In 1963 Yinarupa Gibson Nangala and her family were encountered by a Northern Territory welfare patrol led by Jeremy Long in the open country around Mukula, south-west of Jupiter Well in Western Australia. They were taken to Papunya. There, as a child, she witnessed the genesis of the Papunya Tula movement. Her father was Anatjari Tjampitjinpa, one of its founding painters. Her husband was the late Yala Yala Gibbs Tjungurrayi, another of its great figures.
She began painting in 1996, and for some years gained only moderate recognition. In 2009 her austere style was finally recognised for what it is: Luke Scholes, then Assistant Manager of Papunya Tula Artists, described it as classic Pintupi art at its best, and that year she won the General Painting Award at the Telstra National Aboriginal and Torres Strait Islander Art Awards. Scholes wrote of her work: "She has an instinctive sense of space and rhythm, with odd clusters of shape and line conspiring in her paintings to depict topographic renderings of her birthplace, Mukula."

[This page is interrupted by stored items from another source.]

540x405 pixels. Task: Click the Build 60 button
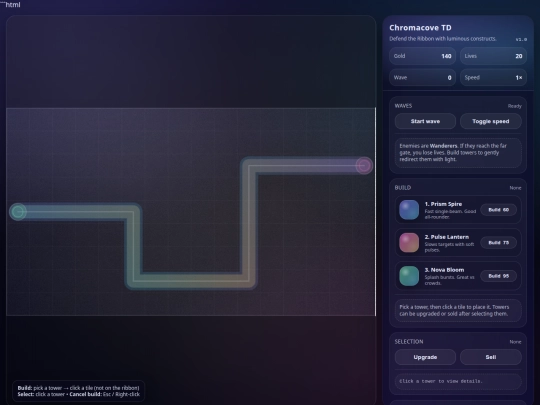point(498,210)
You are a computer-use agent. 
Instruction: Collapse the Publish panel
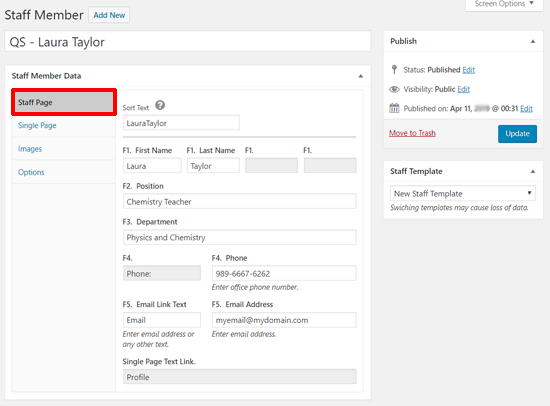point(533,41)
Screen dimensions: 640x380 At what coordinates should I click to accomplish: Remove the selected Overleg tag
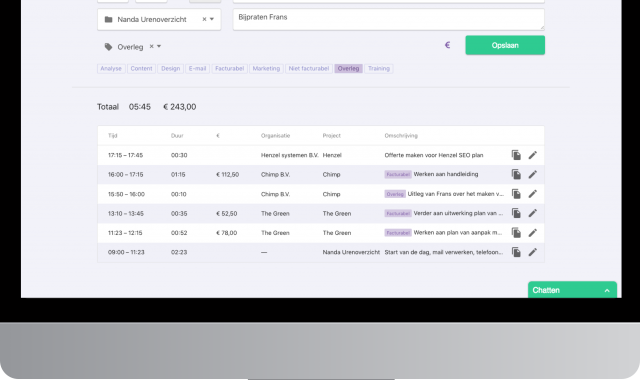click(151, 47)
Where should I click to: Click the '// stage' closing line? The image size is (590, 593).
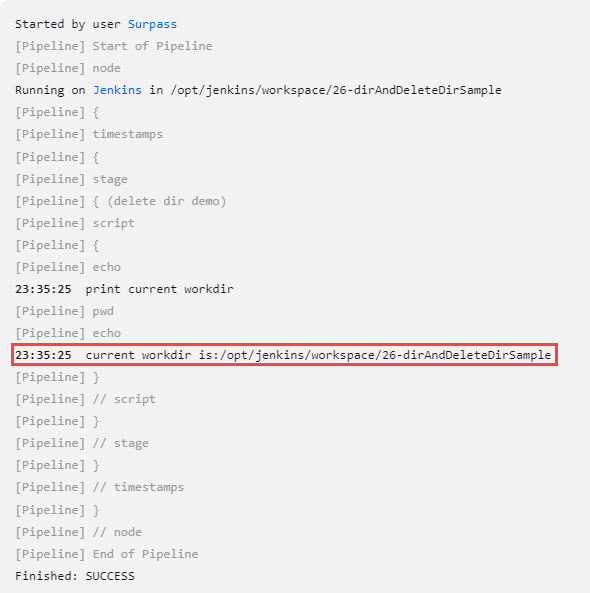(82, 443)
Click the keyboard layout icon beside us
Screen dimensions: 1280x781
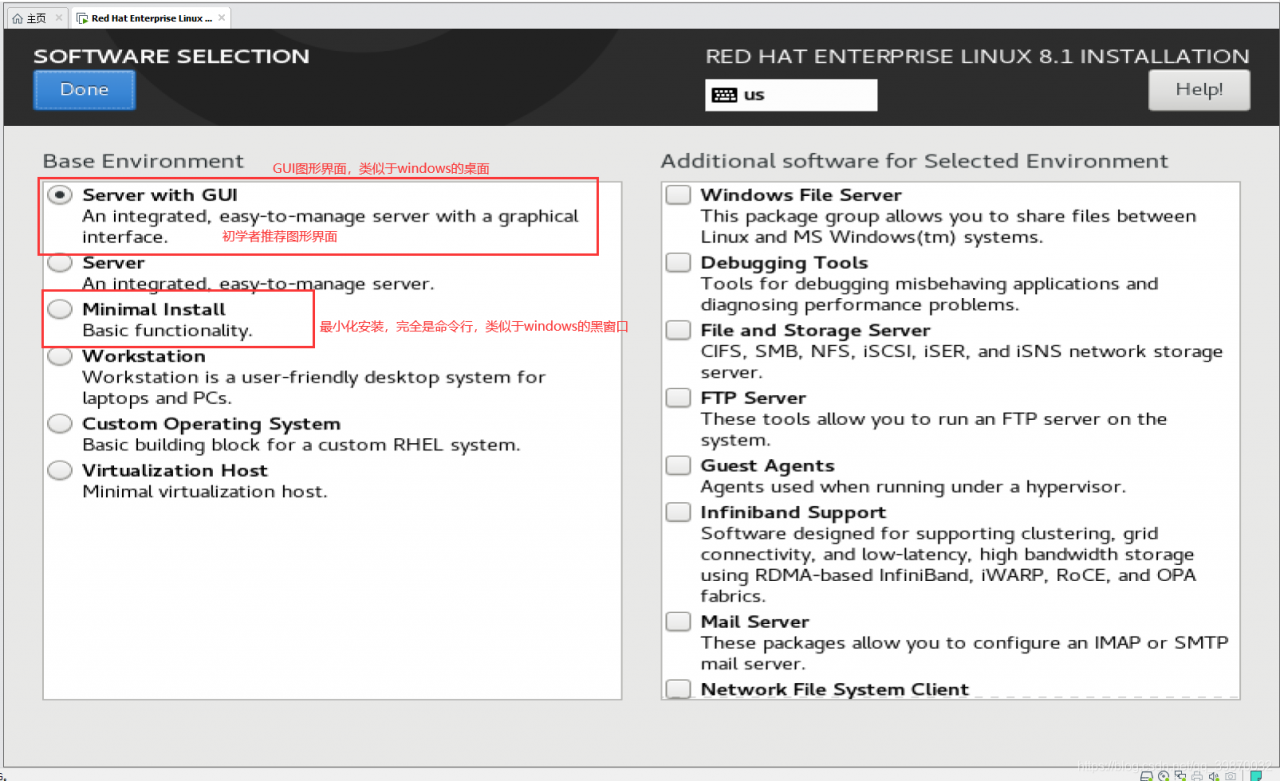coord(724,95)
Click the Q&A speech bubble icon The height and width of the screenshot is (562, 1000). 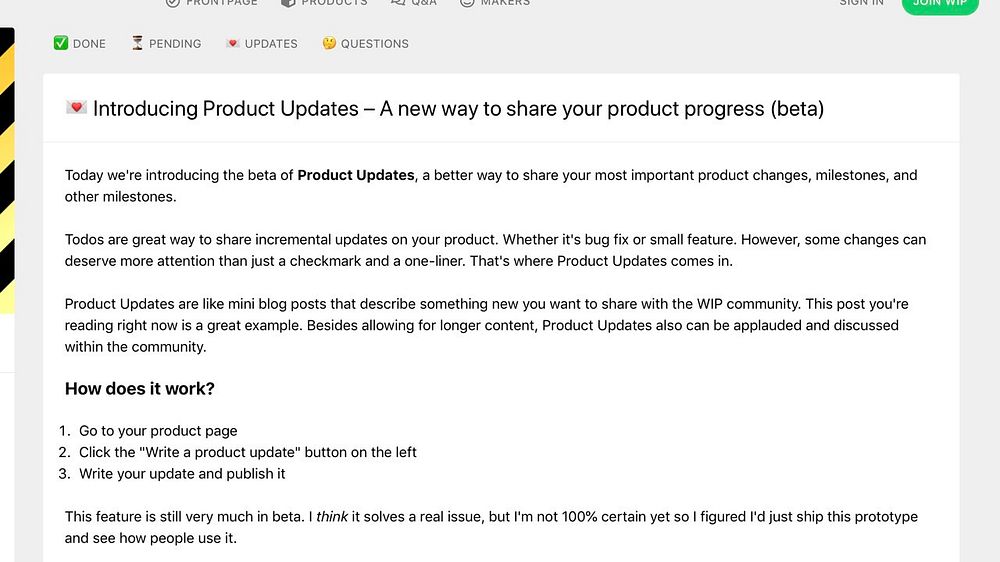click(398, 3)
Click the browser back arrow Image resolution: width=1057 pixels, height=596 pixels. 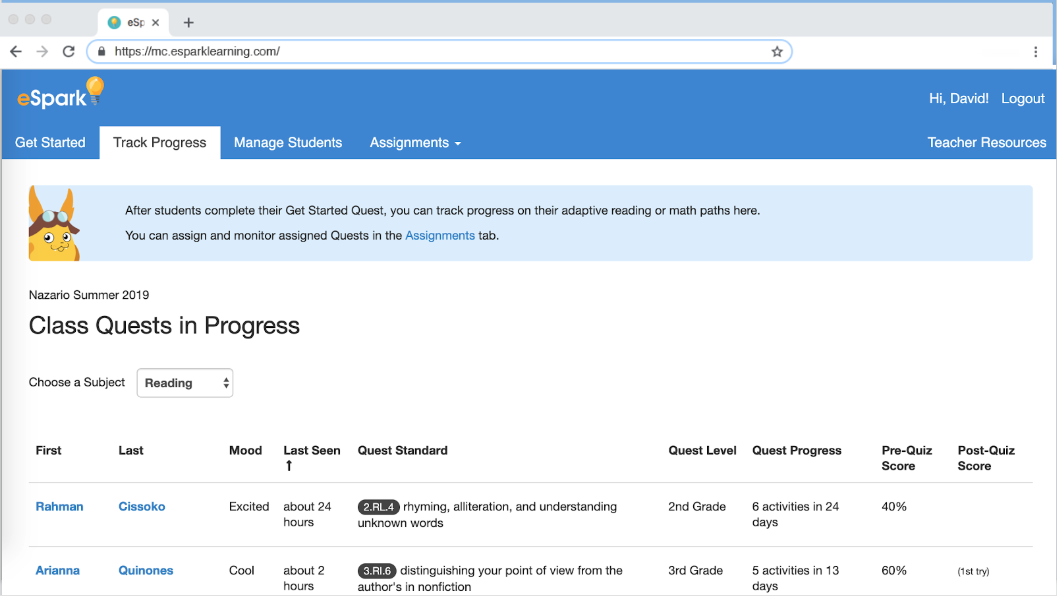15,50
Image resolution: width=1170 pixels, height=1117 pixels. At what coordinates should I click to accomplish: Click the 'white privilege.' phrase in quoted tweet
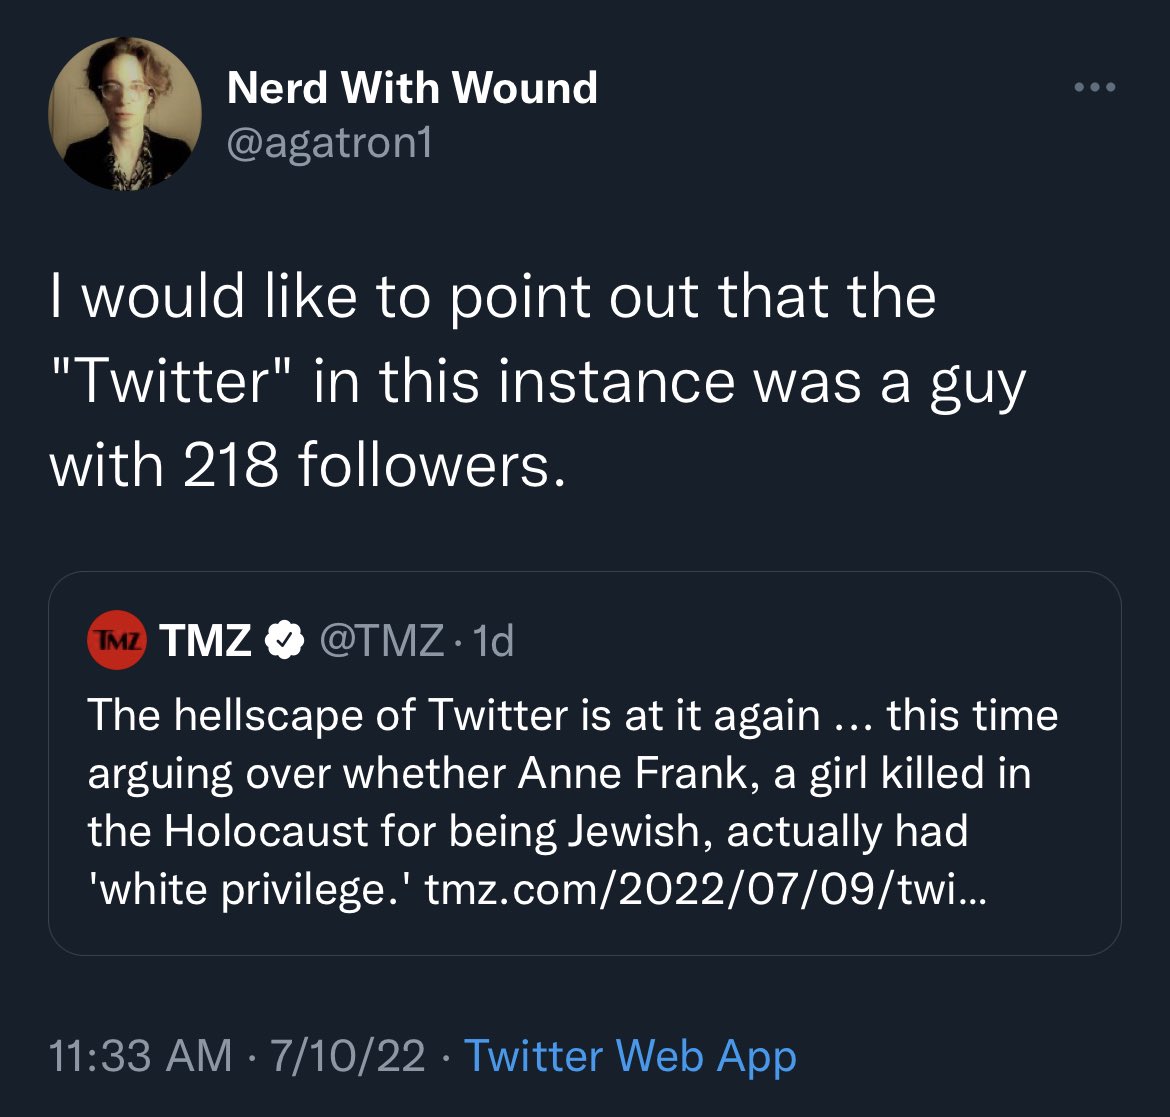pyautogui.click(x=249, y=889)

My Country 2010 carries that tradition onto a carved bean wood shield. The deep burgundy-red ground is covered in dense cream dot-work organised around two large concentric oval forms, one in the upper register and one in the lower, each a waterhole or significant site in Pintupi Country. Between them, a horizontal band carries a row of short vertical marks, a disruption of the surrounding dot language that signals a different order of information. Smaller concentric circles and paired oval forms populate the field between the major elements. The earthly vibrations of Mukula, as Scholes described them, hum across the surface.